General description.

This fabulous looking quail is remarkable for its distinguishable markings, such as his black face, outlined with white stripes, and cap festooned with six feathered plumes that droop downward. His fllanks are chestnut, also with striping, contrasting with the lovely breast. The pale belly is scaled cream and white with slightly darker underparts.

Female appearance.

The Female California Quail has similar markings as the male, but is, overall, a duller brown, and her plume is shorter.

Juvenile appearance.

The young quail looks like the female and its plume even shorter.

Flight pattern.

These birds forage on the ground all day and only fly on their short, broad wings when "flushed". Then their flight is "explosive" just long enough to seek cover.

Breeding habits.

As one would expect, the California Quail breeds and resides in that state and further northwest to British Columbia.

Calls or song.

The California Quail's social call is, "Chi-ca-go", but the warning signals are various "pips" and "squills".

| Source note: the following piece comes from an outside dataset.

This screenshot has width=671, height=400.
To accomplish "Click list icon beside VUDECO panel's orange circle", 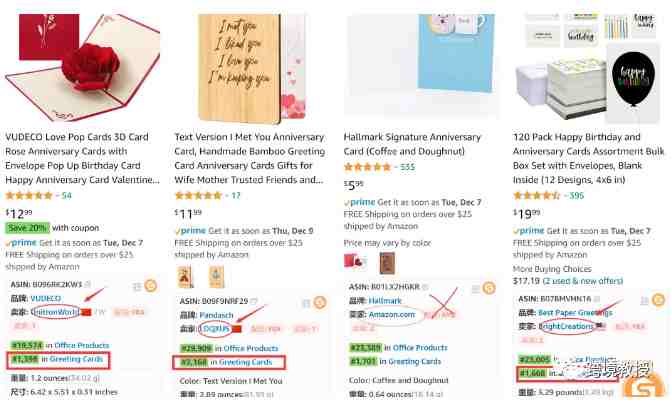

Population and distribution.

Coveys of quail inhabit the scrubby areas of oak woodlands and forest foothills, but are also acclimated to people, so populate city parks, home gardens and agricultural environments.

Nesting habits.

Productivity depends upon environmental and meteorological conditions. Lack of rain or firestorms in the California foothills, as well as expanding human habitat affect California Quail numbers. In the best of years, the female will lay 12 eggs in a scrape in the ground, which is lined with vegetation and placed under a shrub. Sometimes she will have more than one clutch per season.